• [Provided data]:
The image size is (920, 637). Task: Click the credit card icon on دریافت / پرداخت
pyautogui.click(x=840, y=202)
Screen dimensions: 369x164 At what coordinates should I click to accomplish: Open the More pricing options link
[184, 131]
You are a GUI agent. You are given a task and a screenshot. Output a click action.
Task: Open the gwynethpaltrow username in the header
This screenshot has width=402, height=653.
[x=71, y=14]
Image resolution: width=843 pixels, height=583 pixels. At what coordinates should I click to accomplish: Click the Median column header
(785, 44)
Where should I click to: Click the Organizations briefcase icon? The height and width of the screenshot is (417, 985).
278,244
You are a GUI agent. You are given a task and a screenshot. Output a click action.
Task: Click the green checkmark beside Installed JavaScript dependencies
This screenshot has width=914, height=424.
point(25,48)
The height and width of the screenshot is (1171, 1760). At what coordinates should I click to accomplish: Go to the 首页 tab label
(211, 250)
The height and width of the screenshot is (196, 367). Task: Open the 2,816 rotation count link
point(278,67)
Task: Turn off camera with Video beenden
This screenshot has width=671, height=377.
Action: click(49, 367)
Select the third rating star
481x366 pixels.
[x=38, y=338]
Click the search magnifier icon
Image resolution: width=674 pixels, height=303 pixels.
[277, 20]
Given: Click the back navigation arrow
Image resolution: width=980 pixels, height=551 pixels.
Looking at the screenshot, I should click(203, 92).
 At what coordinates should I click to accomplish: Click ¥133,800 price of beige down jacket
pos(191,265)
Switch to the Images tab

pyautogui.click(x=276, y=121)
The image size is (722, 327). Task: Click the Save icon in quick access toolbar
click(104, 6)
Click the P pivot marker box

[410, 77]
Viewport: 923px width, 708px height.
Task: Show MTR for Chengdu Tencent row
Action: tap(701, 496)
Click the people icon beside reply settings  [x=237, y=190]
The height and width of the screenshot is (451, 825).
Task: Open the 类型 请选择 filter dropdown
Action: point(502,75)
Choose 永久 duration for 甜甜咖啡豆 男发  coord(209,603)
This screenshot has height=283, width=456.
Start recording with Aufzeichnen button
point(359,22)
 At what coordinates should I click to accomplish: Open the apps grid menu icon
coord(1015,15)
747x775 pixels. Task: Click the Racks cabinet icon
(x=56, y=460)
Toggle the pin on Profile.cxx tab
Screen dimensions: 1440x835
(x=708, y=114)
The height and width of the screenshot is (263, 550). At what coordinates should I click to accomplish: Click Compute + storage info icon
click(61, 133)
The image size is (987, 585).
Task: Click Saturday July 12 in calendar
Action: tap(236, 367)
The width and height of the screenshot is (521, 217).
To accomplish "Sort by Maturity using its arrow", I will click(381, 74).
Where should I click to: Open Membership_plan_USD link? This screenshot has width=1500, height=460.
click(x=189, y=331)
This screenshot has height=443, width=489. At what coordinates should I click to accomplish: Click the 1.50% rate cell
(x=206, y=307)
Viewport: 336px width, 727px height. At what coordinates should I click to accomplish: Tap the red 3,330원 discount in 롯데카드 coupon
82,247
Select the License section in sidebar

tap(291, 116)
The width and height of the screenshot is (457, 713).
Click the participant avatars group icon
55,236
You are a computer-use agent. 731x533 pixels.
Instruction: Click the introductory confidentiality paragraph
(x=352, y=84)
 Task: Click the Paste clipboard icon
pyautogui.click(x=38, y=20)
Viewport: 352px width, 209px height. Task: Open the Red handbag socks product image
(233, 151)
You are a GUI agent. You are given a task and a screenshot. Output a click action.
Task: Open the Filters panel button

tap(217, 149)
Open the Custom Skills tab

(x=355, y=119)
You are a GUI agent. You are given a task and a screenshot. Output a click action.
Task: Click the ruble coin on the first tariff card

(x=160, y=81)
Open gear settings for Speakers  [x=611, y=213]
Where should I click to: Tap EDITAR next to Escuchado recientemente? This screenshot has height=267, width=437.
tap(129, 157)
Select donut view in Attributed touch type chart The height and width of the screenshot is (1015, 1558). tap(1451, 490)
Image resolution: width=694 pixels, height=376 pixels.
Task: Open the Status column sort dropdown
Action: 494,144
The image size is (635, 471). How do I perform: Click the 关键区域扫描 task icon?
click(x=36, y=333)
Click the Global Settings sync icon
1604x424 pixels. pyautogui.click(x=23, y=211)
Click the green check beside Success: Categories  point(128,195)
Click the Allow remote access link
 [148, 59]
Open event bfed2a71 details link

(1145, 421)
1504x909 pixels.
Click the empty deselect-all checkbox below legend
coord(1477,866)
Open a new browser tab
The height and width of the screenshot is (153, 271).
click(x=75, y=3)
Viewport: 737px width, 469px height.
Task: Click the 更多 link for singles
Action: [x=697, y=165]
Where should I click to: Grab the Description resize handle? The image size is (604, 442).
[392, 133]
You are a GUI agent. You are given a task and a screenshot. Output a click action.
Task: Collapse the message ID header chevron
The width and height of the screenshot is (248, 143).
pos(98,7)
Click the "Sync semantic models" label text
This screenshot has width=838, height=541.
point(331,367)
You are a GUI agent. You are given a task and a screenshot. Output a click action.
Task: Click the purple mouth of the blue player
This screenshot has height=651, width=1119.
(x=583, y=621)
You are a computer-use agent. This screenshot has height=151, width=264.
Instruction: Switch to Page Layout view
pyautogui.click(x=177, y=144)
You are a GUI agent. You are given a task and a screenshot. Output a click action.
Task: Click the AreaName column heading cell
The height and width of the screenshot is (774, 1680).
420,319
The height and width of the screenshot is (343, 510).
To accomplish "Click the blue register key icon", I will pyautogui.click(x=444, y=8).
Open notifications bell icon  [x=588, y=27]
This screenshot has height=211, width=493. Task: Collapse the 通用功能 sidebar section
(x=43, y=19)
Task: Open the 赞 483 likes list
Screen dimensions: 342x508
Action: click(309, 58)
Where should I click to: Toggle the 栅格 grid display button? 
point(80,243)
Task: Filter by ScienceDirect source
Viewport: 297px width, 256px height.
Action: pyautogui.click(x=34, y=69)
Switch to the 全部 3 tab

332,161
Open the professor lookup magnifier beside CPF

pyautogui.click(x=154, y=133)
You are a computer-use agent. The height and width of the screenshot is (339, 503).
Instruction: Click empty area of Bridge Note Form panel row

• [Aim of the exercise]: Present the items from the line containing "Click the search magnifier icon" through the line containing "pyautogui.click(x=38, y=20)" as a JSON list of strings, one string per line, omitting blank lines.

• [Answer to the exercise]:
[
  "Click the search magnifier icon",
  "Image resolution: width=674 pixels, height=303 pixels.",
  "[277, 20]",
  "Given: Click the back navigation arrow",
  "Image resolution: width=980 pixels, height=551 pixels.",
  "Looking at the screenshot, I should click(203, 92).",
  " At what coordinates should I click to accomplish: Click ¥133,800 price of beige down jacket",
  "pos(191,265)",
  "Switch to the Images tab",
  "pyautogui.click(x=276, y=121)",
  "The image size is (722, 327). Task: Click the Save icon in quick access toolbar",
  "click(104, 6)",
  "Click the P pivot marker box",
  "[410, 77]",
  "Viewport: 923px width, 708px height.",
  "Task: Show MTR for Chengdu Tencent row",
  "Action: tap(701, 496)",
  "Click the people icon beside reply settings  [x=237, y=190]",
  "The height and width of the screenshot is (451, 825).",
  "Task: Open the 类型 请选择 filter dropdown",
  "Action: point(502,75)",
  "Choose 永久 duration for 甜甜咖啡豆 男发  coord(209,603)",
  "This screenshot has height=283, width=456.",
  "Start recording with Aufzeichnen button",
  "point(359,22)",
  " At what coordinates should I click to accomplish: Open the apps grid menu icon",
  "coord(1015,15)",
  "747x775 pixels. Task: Click the Racks cabinet icon",
  "(x=56, y=460)",
  "Toggle the pin on Profile.cxx tab",
  "Screen dimensions: 1440x835",
  "(x=708, y=114)",
  "The height and width of the screenshot is (263, 550). At what coordinates should I click to accomplish: Click Compute + storage info icon",
  "click(61, 133)",
  "The image size is (987, 585).",
  "Task: Click Saturday July 12 in calendar",
  "Action: tap(236, 367)",
  "The width and height of the screenshot is (521, 217).",
  "To accomplish \"Sort by Maturity using its arrow\", I will click(381, 74).",
  "Where should I click to: Open Membership_plan_USD link? This screenshot has width=1500, height=460.",
  "click(x=189, y=331)",
  "This screenshot has height=443, width=489. At what coordinates should I click to accomplish: Click the 1.50% rate cell",
  "(x=206, y=307)",
  "Viewport: 336px width, 727px height. At what coordinates should I click to accomplish: Tap the red 3,330원 discount in 롯데카드 coupon",
  "82,247",
  "Select the License section in sidebar",
  "tap(291, 116)",
  "The width and height of the screenshot is (457, 713).",
  "Click the participant avatars group icon",
  "55,236",
  "You are a computer-use agent. 731x533 pixels.",
  "Instruction: Click the introductory confidentiality paragraph",
  "(x=352, y=84)",
  " Task: Click the Paste clipboard icon",
  "pyautogui.click(x=38, y=20)"
]